2023-08-03 at

A Systematic Introduction to Git

Headnote :

Document initialised 2023-AUG-(03-to-08) : because I've been using Git on and off for twelve years without knowing how it works.

Some related references : 

This document introduces Git and its file storage structure; this is not a quick introduction to simply using Git. This touches upon both porcelain and plumbing - focus is on the porcelain, with intermediate-student-level plumbing references to explain how the porcelain is implemented. 


Map of Files versus [ Sections of this Document ]

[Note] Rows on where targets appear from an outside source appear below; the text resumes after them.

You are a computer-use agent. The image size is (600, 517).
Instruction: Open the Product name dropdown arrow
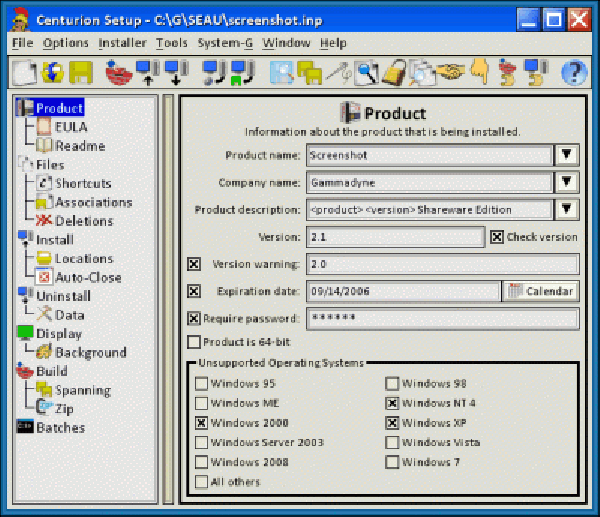pyautogui.click(x=567, y=155)
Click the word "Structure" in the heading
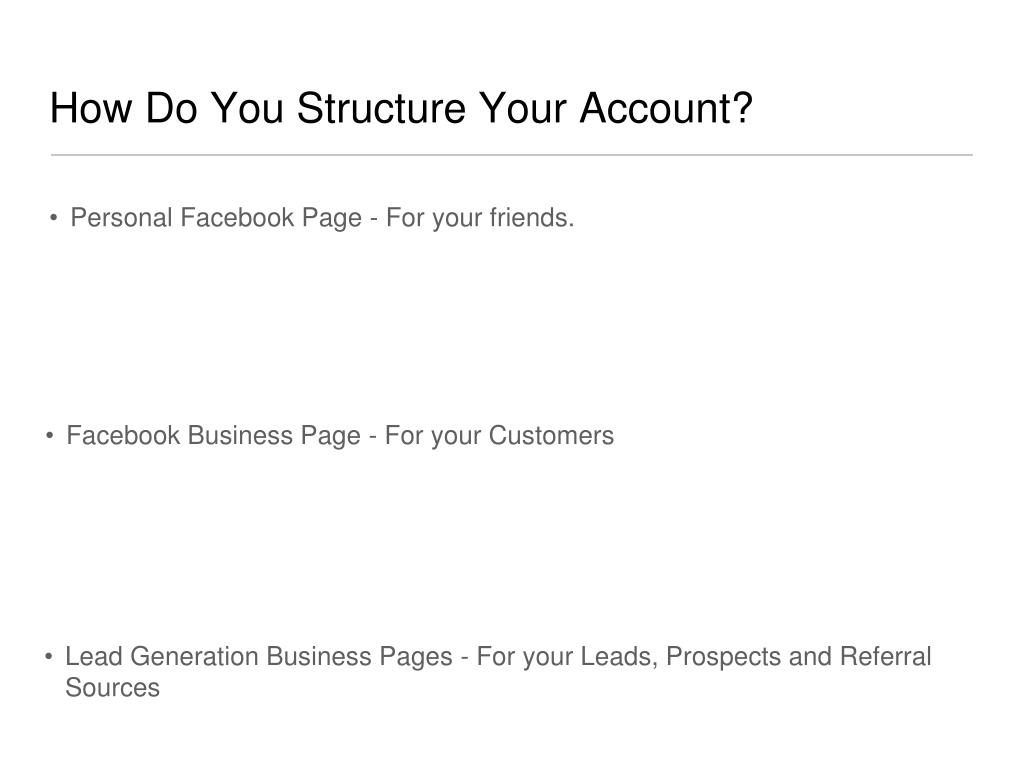The width and height of the screenshot is (1024, 768). [x=381, y=108]
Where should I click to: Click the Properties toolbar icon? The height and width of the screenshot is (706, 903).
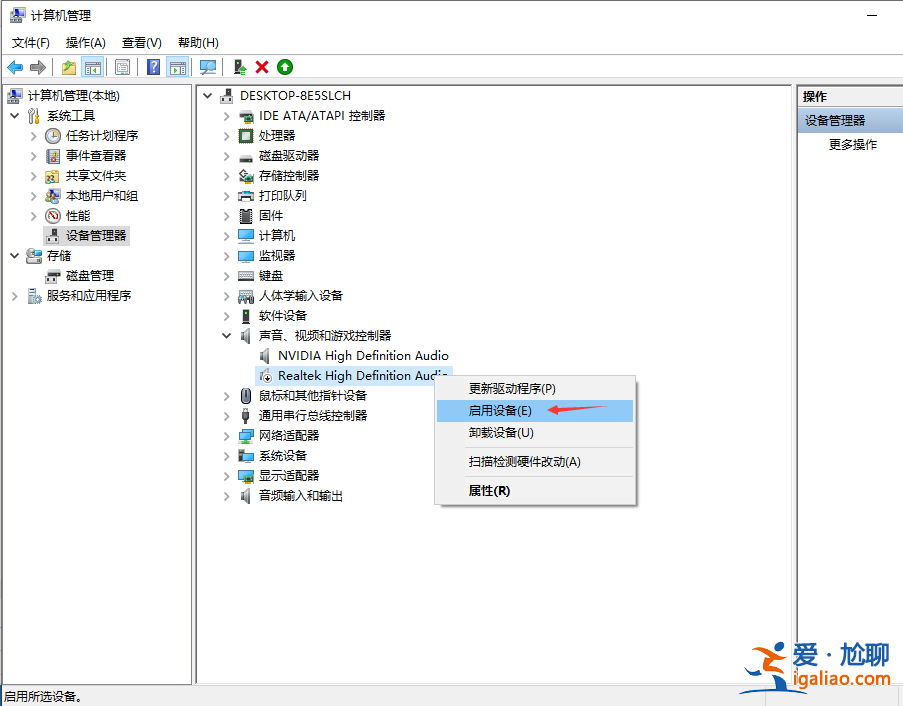(x=121, y=66)
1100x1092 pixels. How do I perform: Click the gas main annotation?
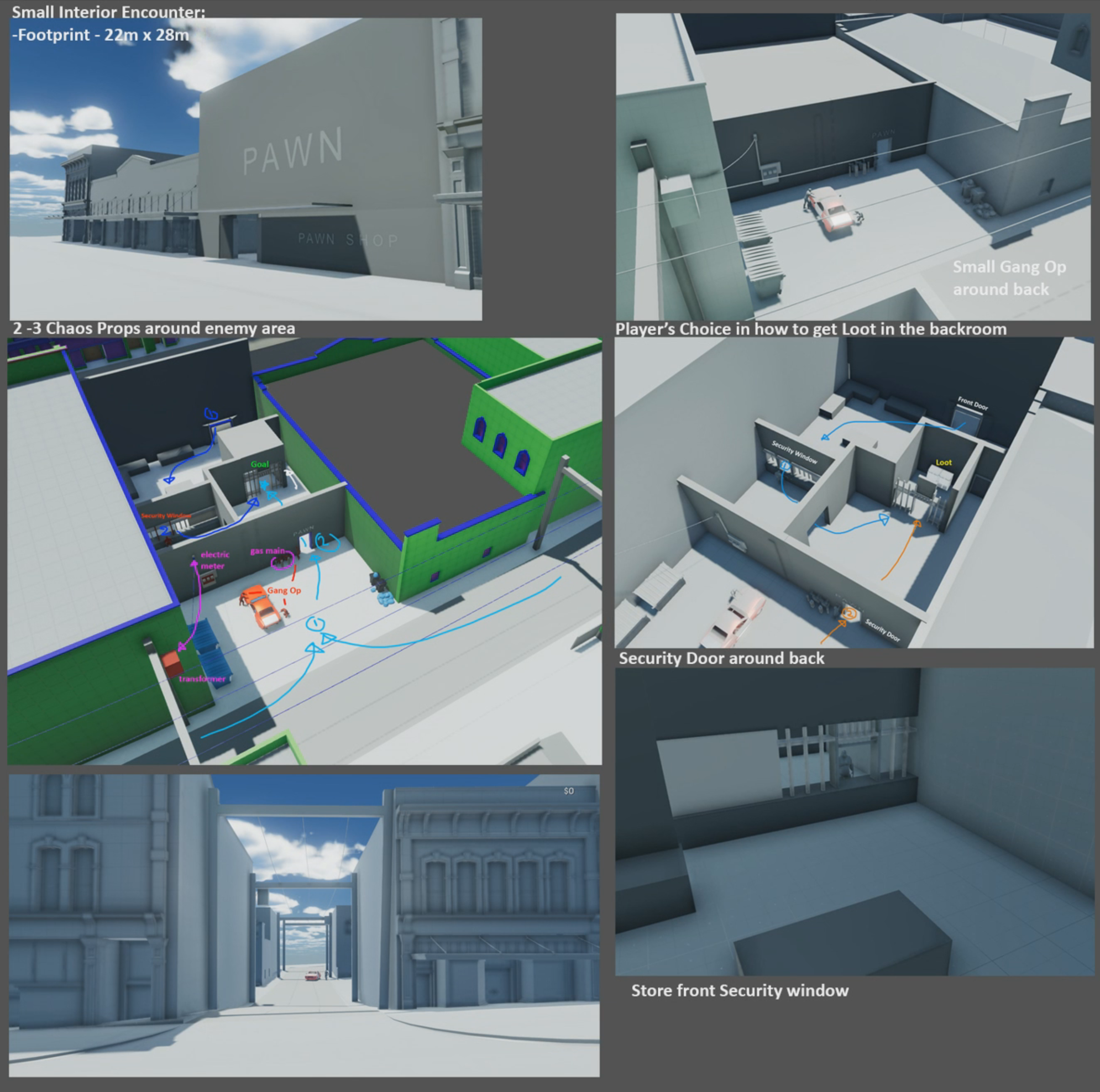tap(267, 551)

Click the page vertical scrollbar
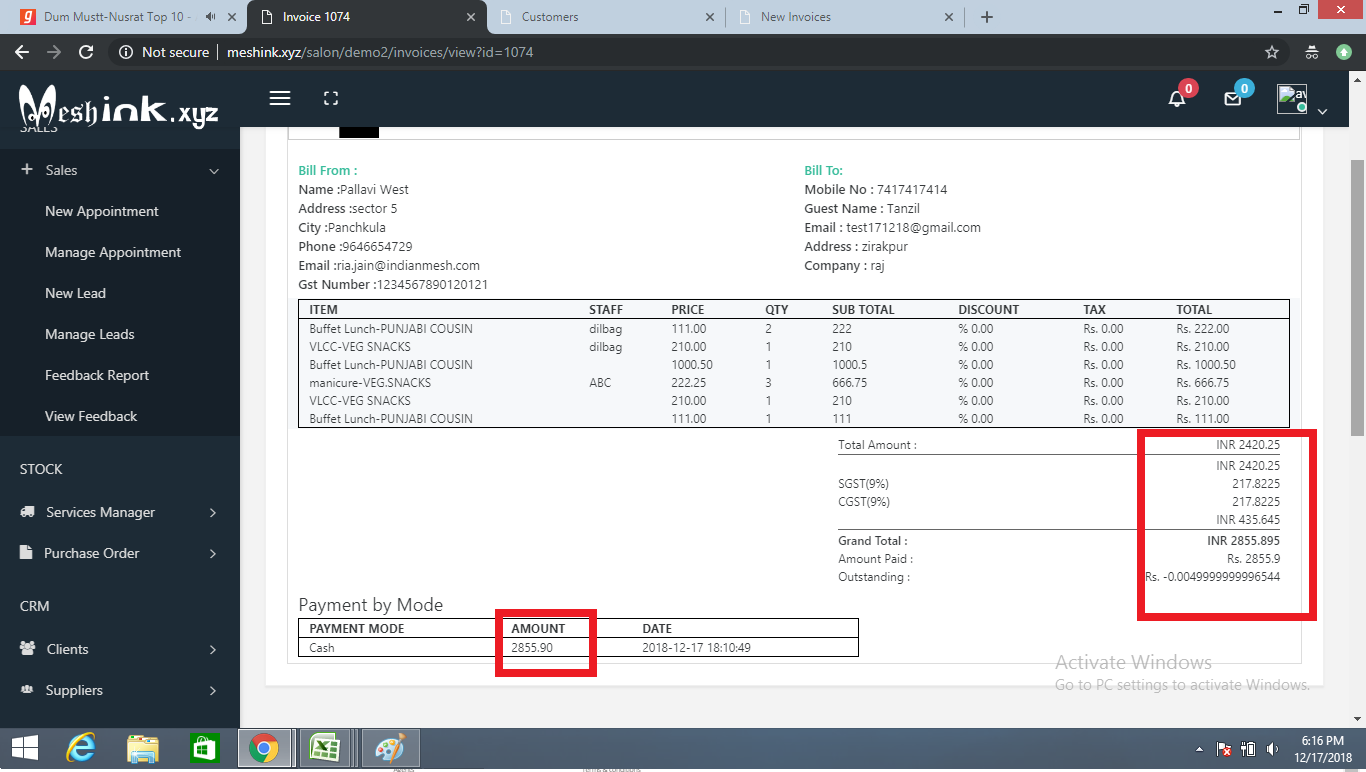(x=1357, y=298)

                      <<Misc.>>   <<Refs>>    <<Heads>>

+ a_main_work_tree/   (2.)
  + .gitattributes    (8.)
  + .gitignore        (7.)
  + .git/ ........... (3.)
    |
    + branches/       (deprecated)
    + hooks/ ........ (6.)
    + info/           (9.)
    + objects/ ...... (3.1.)
    + rebase-apply/   (XXX)
    + refs/                       (3.2.)
    | |
    | + heads/ .............................. (3.2.3.)
    | + remotes/                  (3.2.2.)
    | + stash ................... (3.2.5.)
    | + tags/                     (3.2.1.)
    |
    + CHERRY_PICK_HEAD ...................... (3.2.3.b.1)
    + COMMMIT_EDITMSG (4.)
    + config ........ (5.)
   
+ description     (3.4.)
    + FETCH_HEAD  ........................... (3.2.3.b.2)
    + HEAD                                    (3.2.3.b.)
    + index ......... (3.3.)
    + logs                        (3.2.4.)
    + MERGE_HEAD ............................ (3.2.3.b.3.)
    + MERGE_MSG       (4.1.)
    + ORIG_HEAD ............................. (3.2.3.b.4.)
    + SQUASH_MSG      (4.2.)
    + packed-refs ............... (3.2.a.)

0.

Git USERS ... that's some human, or machine.

1.

Git EXECUTABLES ... are OPERATOR scripts or binaries which take user commands as input, and perform operations as output; this is the git software which "does things"; besides taking commands from shells, or STDIN in general, a TCP server can be started with (git daemon).

2.

Git MAIN WORK TREES a.k.a. WORKING DIRECTORIES a.k.a. WORKING COPIES a.k.a. PROJECT DIRECTORIES ( informally, a.k.a. GIT ROOT ) ... typically located at "a_main_work_tree/.git/", as the parent folders of REPOSITORIES ... are OPERANDS of git executables; users typically mess around here, and selectively include or exclude files to be TRACKED a.k.a. STAGED a.k.a. INDEXED (see 3.3. below).

2.1.

( A REPOSITORY can support only one MAIN WORK TREE, but it can support MULTIPLE LINKED WORK TREES managed via (git worktree), but this is an intermediate-student-level pattern. By convention, the WORK TREE, refers only to the MAIN WORK TREE. )

3.

Git REPOSITORIES a.k.a. REPOS a.k.a. "git DIRECTORIES, typically named ".git"... are OPERANDS of git executables; repositories store data, within a single folder; typically, for convenience, it is stored in the MAIN WORK TREE as a hidden folder, but is not itself a logical component of the MAIN WORK TREE; a repository is initialised with (git init), or cloned with (git clone).

3.1.

The OBJECT DATABASE ... typically stored at ".git/objects/", contains five types of objects.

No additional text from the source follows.